From last week - In Lifeboat 14, Fifth Officer Harold Lowe, 29, blew his whistle and ordered that several boats near him, including Boat 4, tie together and redistribute the passengers more evenly. When that was done and the cries from the water subsided a bit, Lowe felt it was safe to return to rescue people from the water. Until then, he felt the boats would be sunk by hundreds of people attempting to climb in.
Lowe told the US Inquiry, “I transferred all my passengers…about 53, from my boat and equally distributed them among my other four boats. Then I asked for volunteers to go with me to the wreck…I went off and rowed to the wreckage and picked up four people alive. But one died, and that was Mr. Hoyt of New York. It took all the boat’s crew to pull this gentleman into the boat, because he was an enormous man…I propped him up at the stern of the boat…unfortunately he died. But the other three survived.”
Fifth Officer Harold Lowe (photo credit - itv.com)
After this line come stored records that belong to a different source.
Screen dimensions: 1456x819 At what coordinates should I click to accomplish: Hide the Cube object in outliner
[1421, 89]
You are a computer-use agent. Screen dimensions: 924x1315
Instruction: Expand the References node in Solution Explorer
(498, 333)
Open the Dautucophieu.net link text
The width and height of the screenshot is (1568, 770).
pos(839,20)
Able Seaman Joseph Scarrott, with Lowe at the time, described the scene. “We tied our boats together so as to form a large object on the water which would be seen quicker than a single boat by a passing vessel….taking one man from each boat so as to make a crew, we rowed away amongst the wreckage. When we got to it, the sight we saw was awful. We were amongst hundreds of dead bodies floating in lifebelts. We could only see four alive…One of these we saw kneeling as if in prayer on a part of a staircase. He was only about twenty yards away from us but it took us half an hour to push our boat through the wreckage and bodies to get to him…we put out an oar for him and pulled him into the boat…As we left that awful scene we gave way to tears. It was enough to break the stoutest heart.”
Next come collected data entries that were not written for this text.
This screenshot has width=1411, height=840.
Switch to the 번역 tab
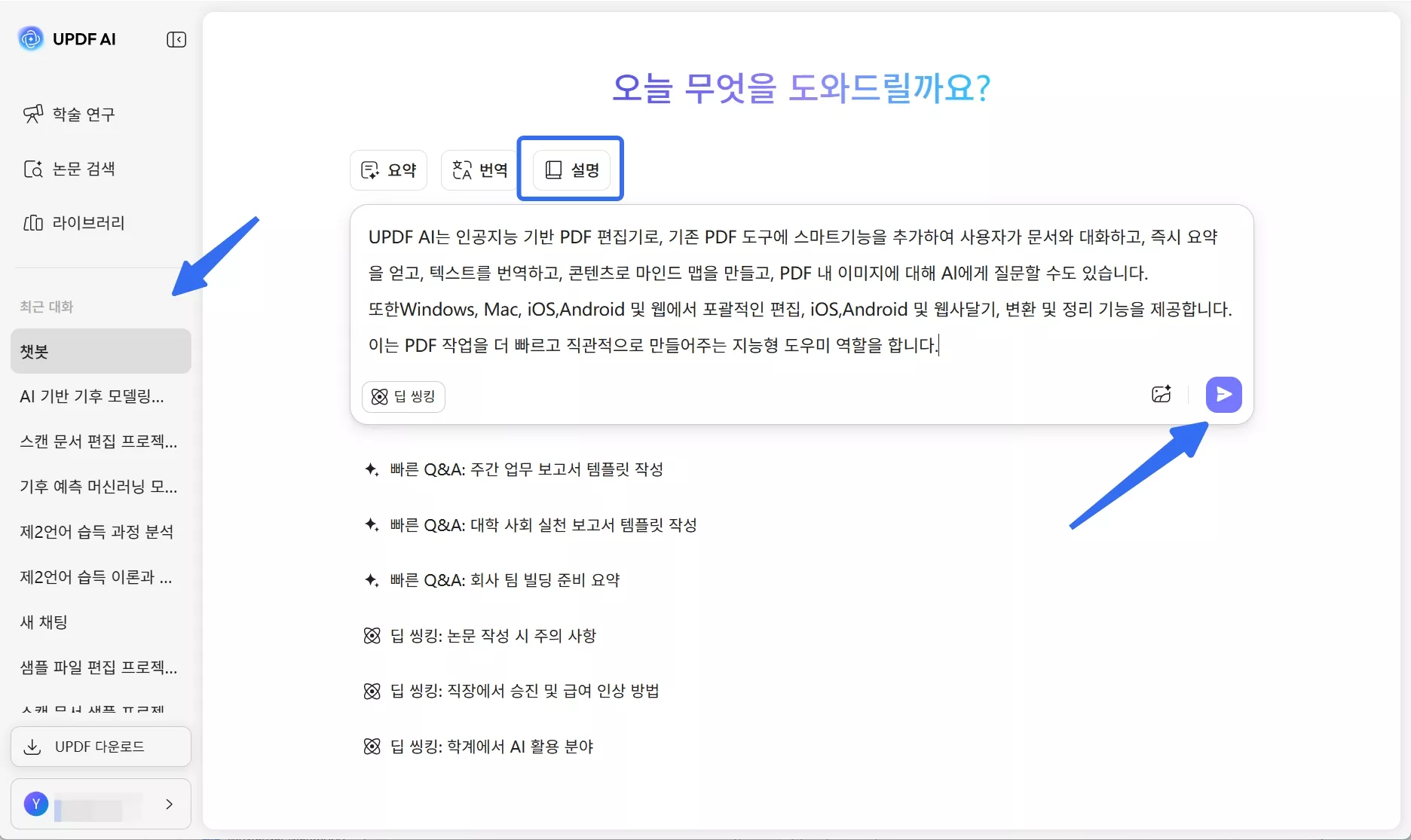(478, 170)
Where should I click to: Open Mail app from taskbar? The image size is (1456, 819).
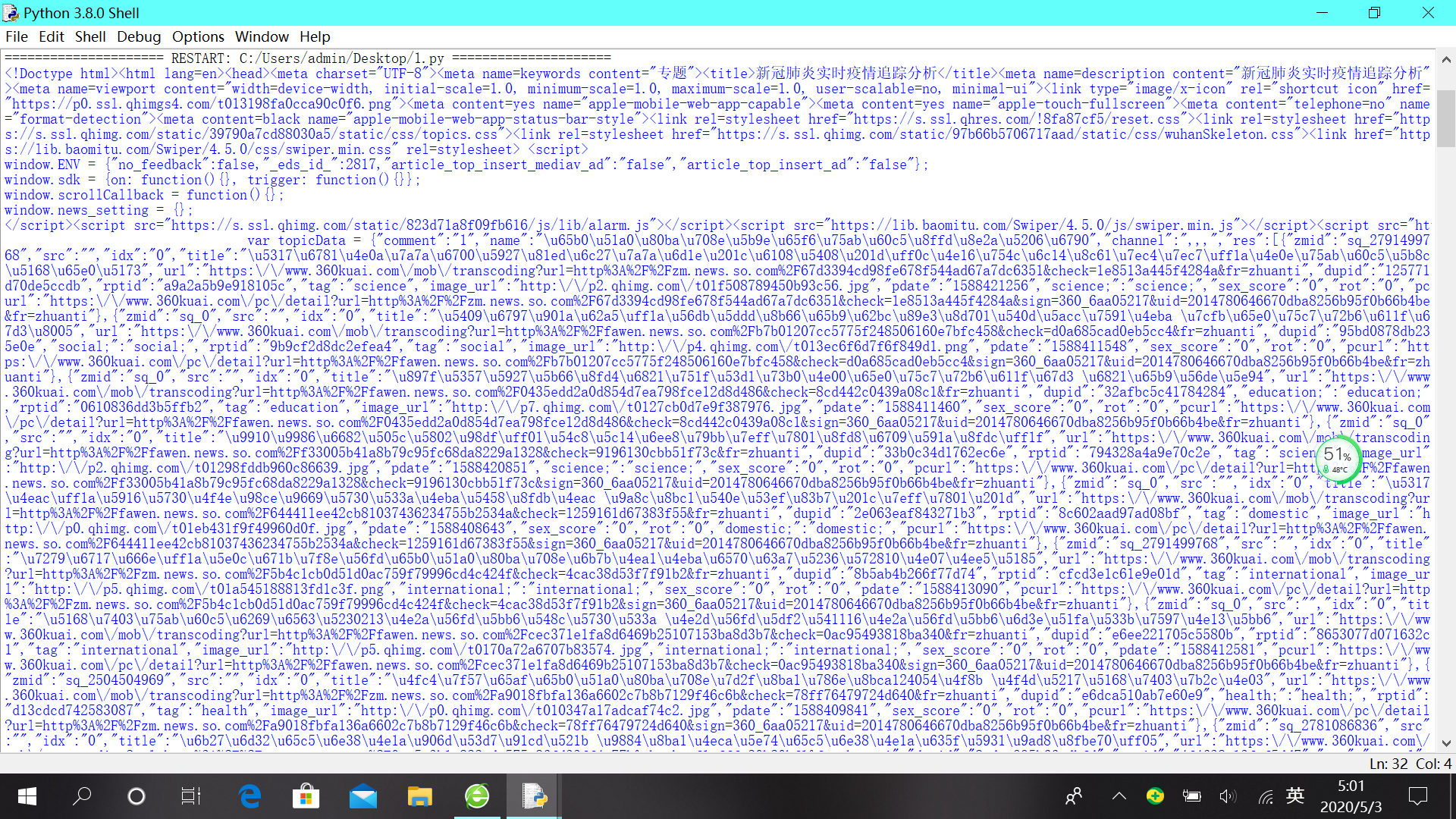(363, 796)
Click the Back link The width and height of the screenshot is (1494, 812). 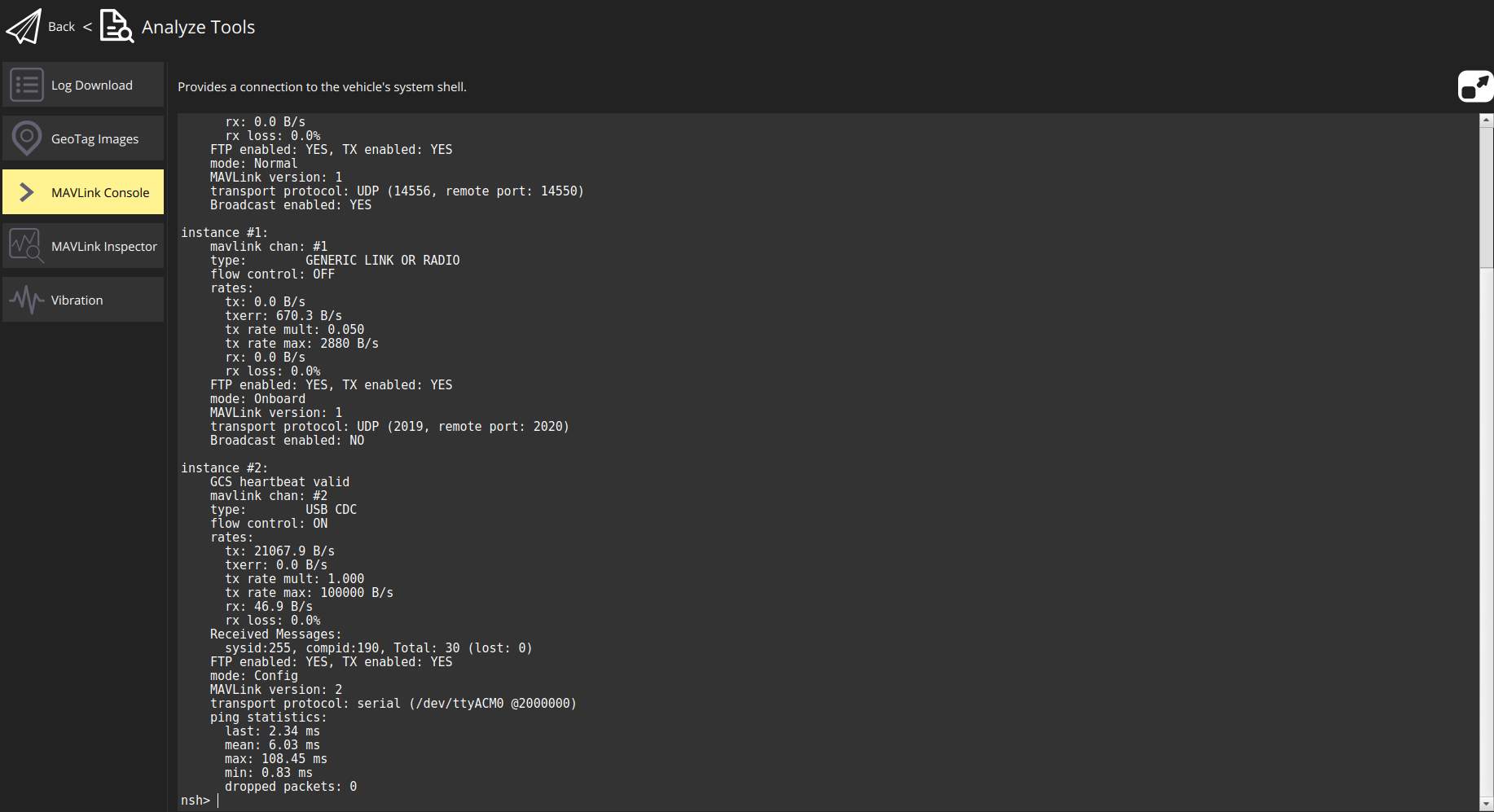(x=61, y=26)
Able Seaman Joseph Scarrott (photo credit - Encyclopedia Titanica)
Collapsible Lifeboat B had fallen into the water from the Titanic upside down. About 25 passengers and crew swam toward it and climbed on the overturned boat. After Officer Lowe and his crew rescued the four men from the wreckage, they spotted Lifeboat B and those on top or clinging to it in the water. They pulled alongside and picked up “about 20 men and one woman.” Another three had already perished, which Lowe decided to leave with the craft. Another died prior to rescue by the Carpathia. All living passengers and one body were taken aboard.
Survivors aboard the Carpathia (photo credit - Click Americana)
Harold Lowe had worked aboard ships ever since he ran away to sea when he was fourteen. The voyage on the Titanic was his first in the north Atlantic.
Following rescue, he married in September 1913 and had two children. He continued to work at sea and was made a commander in the Royal Naval Reserve during World War I. He died at the age of 61.